The announcement came from Mele Kyari, the Group Chief Executive Officer of NNPC, during his address at the ongoing 2024 CERAWEEK in Houston, United States.

Kyari affirmed NNPC’s commitment to aligning with the provisions of the Petroleum Industry Act (PIA), which mandates the company to become a quoted entity.

This move, he emphasized, is a pivotal step towards realizing the objectives outlined in the PIA, ensuring transparency, efficiency, and profitability in the Nigerian oil and gas sector.

In his remarks, Kyari highlighted the transformative journey NNPC has undergone, transitioning from a government-owned corporation to a commercially-oriented and profit-driven entity.
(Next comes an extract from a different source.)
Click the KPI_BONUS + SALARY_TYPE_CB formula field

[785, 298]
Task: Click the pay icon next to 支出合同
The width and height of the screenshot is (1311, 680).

He emphasized that the company has evolved into a full limited liability company, capable of generating dividends for its shareholders while adhering to tax and royalty obligations.

Furthermore, Kyari underscored the strategic importance of NNPC to Nigeria’s resource management and economic development, emphasizing its pivotal role in the country’s energy sector.

The planned public listing of NNPC shares is anticipated to democratize ownership and enhance transparency within the company’s operations.

Kyari noted that the process is in line with the legal framework established by the PIA and is expected to commence within the stipulated timeline.

NNPC’s bold move towards commercialization signifies a paradigm shift in Nigeria’s oil and gas industry, promising increased accountability, efficiency, and value creation for stakeholders.

As the company embraces this new era, it aims to consolidate its position as a key player in the global energy landscape while driving sustainable growth and development domestically.